Lula com o primeiro-ministro Gordon Brown: a crise foi feita pelos "homens brancos de olhos azuis"

As questões econômicas encontram obstáculos até em fóruns regionais. A União Europeia é um bom retrato do desafio. Tem 27 países em diferentes estágios de desenvolvimento, atingidos de forma desigual pela crise. E um banco central que enfrenta enorme dificuldade para fiscalizar e regular convenientemente esse conjunto. Isso num bloco que começou a ser organizado há mais de meio século, em 1957. Imagine-se no mundo inteiro, e num momento difícil como o atual. Ainda que fosse possível criar um mecanismo central tão poderoso, isso não seria desejável. O excesso de regulação tende a inibir a criatividade dos mercados, mas, ao longo da história, teve impactos positivos. O melhor exemplo é a criação do mercado de ações, que, apesar de ter como regra a instabilidade a curto prazo, viabilizou, a longo prazo, o crescimento das empresas e a distribuição de seus lucros.
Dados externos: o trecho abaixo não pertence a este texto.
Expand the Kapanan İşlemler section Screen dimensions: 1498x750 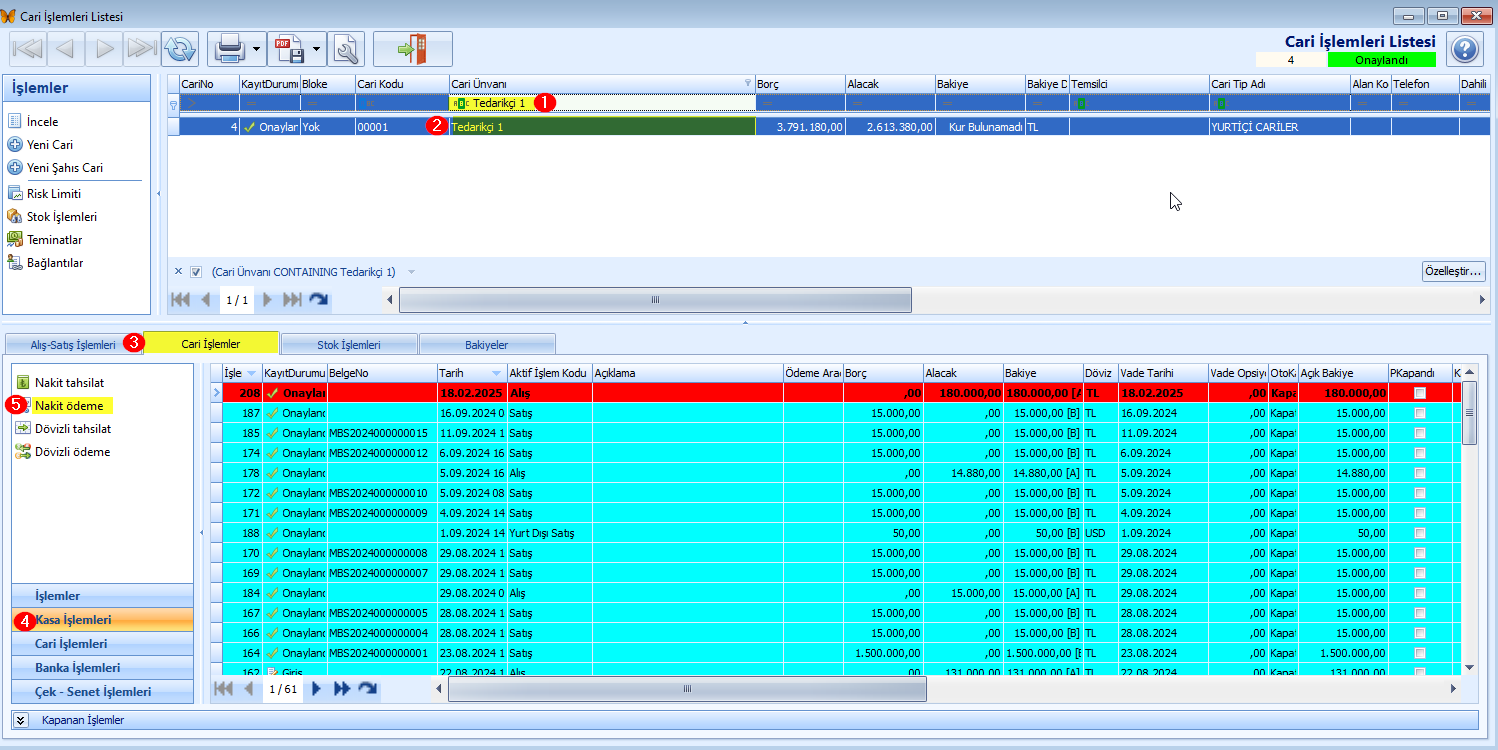(21, 720)

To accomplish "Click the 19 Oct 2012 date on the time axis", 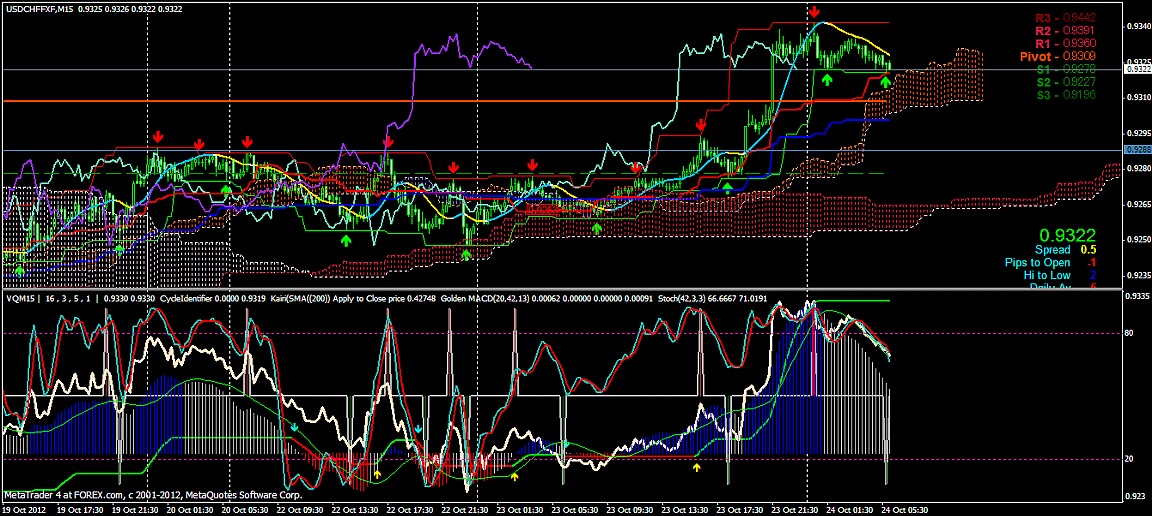I will tap(25, 508).
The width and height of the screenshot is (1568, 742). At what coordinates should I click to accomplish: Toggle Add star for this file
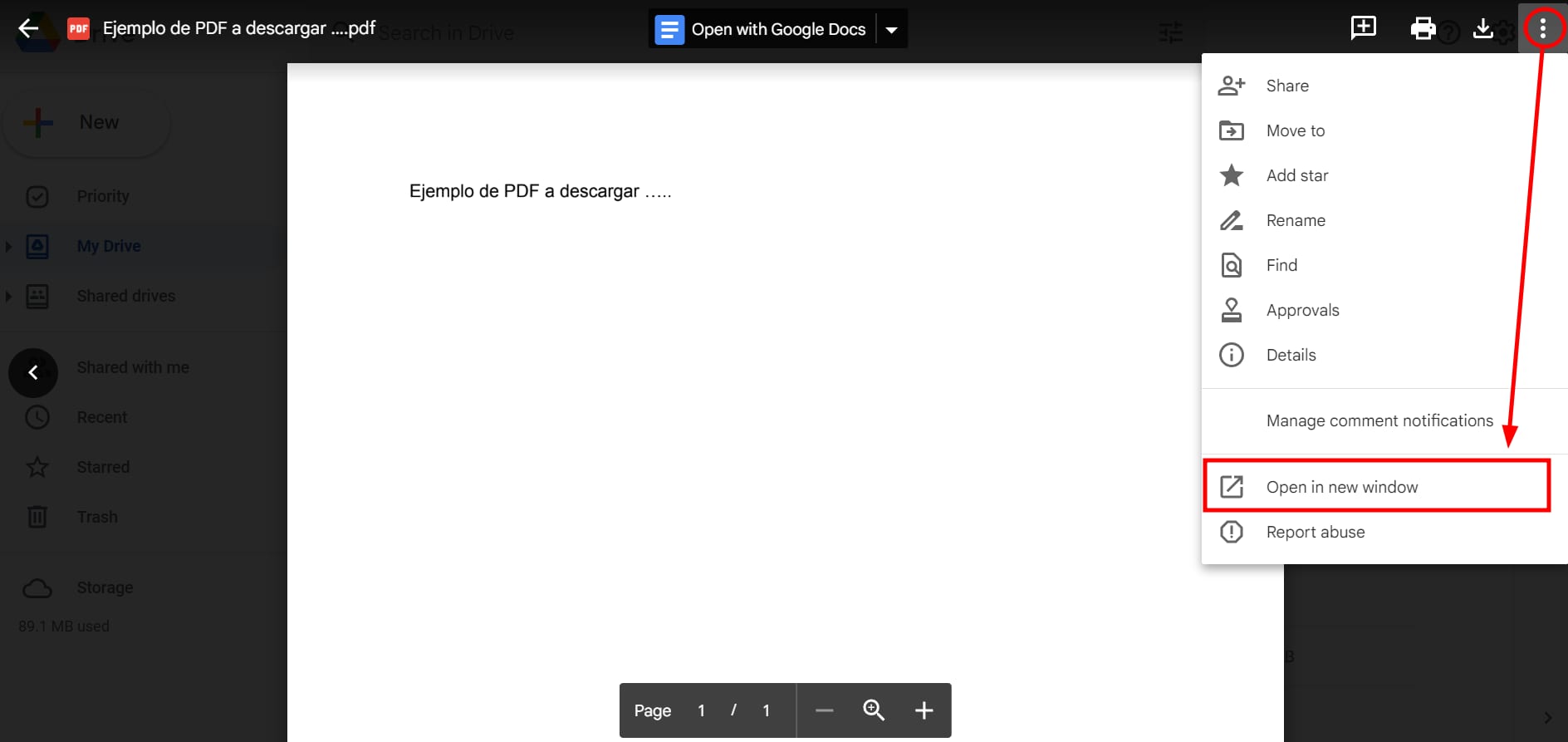[x=1296, y=175]
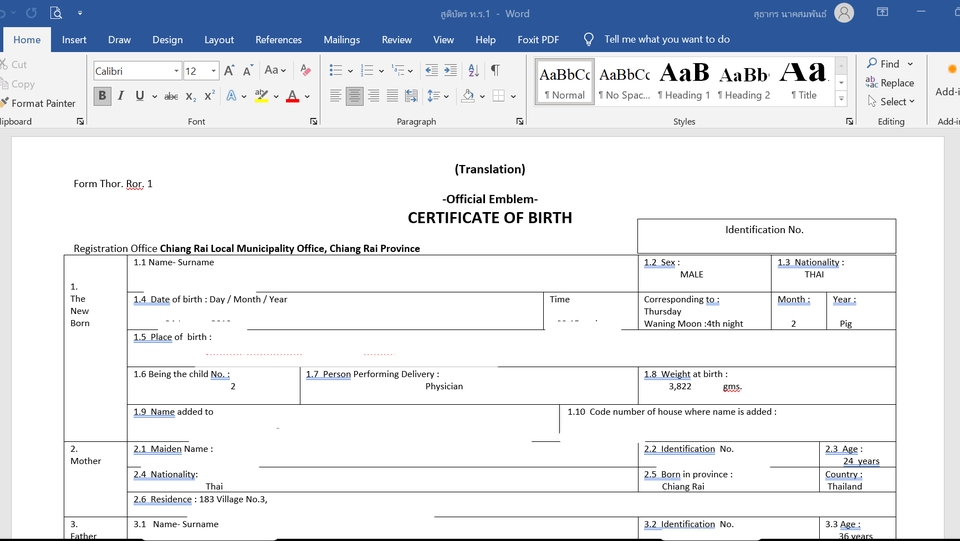This screenshot has height=541, width=960.
Task: Toggle Italic formatting
Action: [x=121, y=96]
A tendência predominante agora é fortalecer as instituições internacionais existentes – e não partir para a criação de um novo organismo. A regulação financeira mundial poderia ficar a cargo do Fórum de Estabilização Financeira, ligado ao BIS, que é o banco central dos bancos centrais. O fórum acaba de ter sua composição ampliada, para incorporar os países emergentes. A ideia é que, com essa configuração, ele ganhe legitimidade para recomendar aos chefes de estado dos países do G-20 a adoção conjunta de um arcabouço regulatório mínimo. Seriam estabelecidos princípios e acordos de adesão voluntária pelos países, porém sem mecanismos de intervenção em caso de descumprimento de acordos. Cogita-se também a adoção de instrumentos de incentivo para premiar com crédito mais abundante os países que demonstrarem maior adesão às normas gerais de governança do mercado financeiro.

Para o economista Carlos Langoni, diretor do Centro de Economia Mundial da Fundação Getulio Vargas, com toda a certeza alguma regulação mundial nova haverá, mas ela será bem menos ambiciosa do que seus defensores imaginam. Diz Langoni: "Os princípios devem ser poucos e sólidos, sem a visão excessivamente ambiciosa que surge sempre em momentos de crise aguda". Em linhas gerais, esses princípios são dois:

• Abrangência: toda e qualquer instituição financeira – bancos, corretoras, fundos de investimentos – tem de estar sujeita ao mesmo marco regulatório.

• Transparência: toda e qualquer empresa ou instituição financeira tem a obrigação de informar claramente os investidores sobre seus produtos e sua situação financeira. Os balanços devem registrar todas as operações que possam significar risco às instituições.

Evaristo Sa/AFP

EXPECTATIVA POSITIVA
Henrique Meirelles espera avanços na reunião do G-20


A outra vertente fundamental da reunião do G-20 é a reforma do Fundo Monetário Internacional (FMI), para atender às necessidades de financiamento das nações emergentes. Existem poucas dúvidas de que, mesmo sendo considerado por seus críticos um órgão burocrático e pouco funcional, o Fundo é um organismo que foi aparelhado ao longo dos últimos cinquenta anos para financiar reformas mundo afora. Hoje ele está subdimensionado. Seus 250 bilhões de dólares são uma gota no oceano das necessidades dos momentos de crise mundial. A ideia é elevar seu poder de fogo para pelo menos 500 bilhões de dólares. Para muitos analistas, 1 trilhão de dólares ainda seria pouco. O mais provável é que se fique no meio do caminho, em 750 bilhões de dólares.

Mesmo nesse assunto, em que existe mais concordância do que divergência, no en-tanto, há dificuldades. O tema torna-se espinhoso quando a discussão entra no mérito de quem vai contribuir com quanto. Os países emergentes não aceitam discutir o desembolso sem que seja aprovada a mudança na estrutura de poder do FMI. Ainda assim, o presidente do Banco Central do Brasil, Henrique Meirelles, está otimista em relação à reunião do G-20. Ele disse a VEJA acreditar que este é um bom momento para avançar na construção de uma nova ordem financeira mundial: "Sempre se aprende algo nas grandes crises. Bom exemplo é o Brasil, que sofreu com a quebra de grandes bancos em 1995 e criou uma sólida estrutura de fiscalização a partir daí".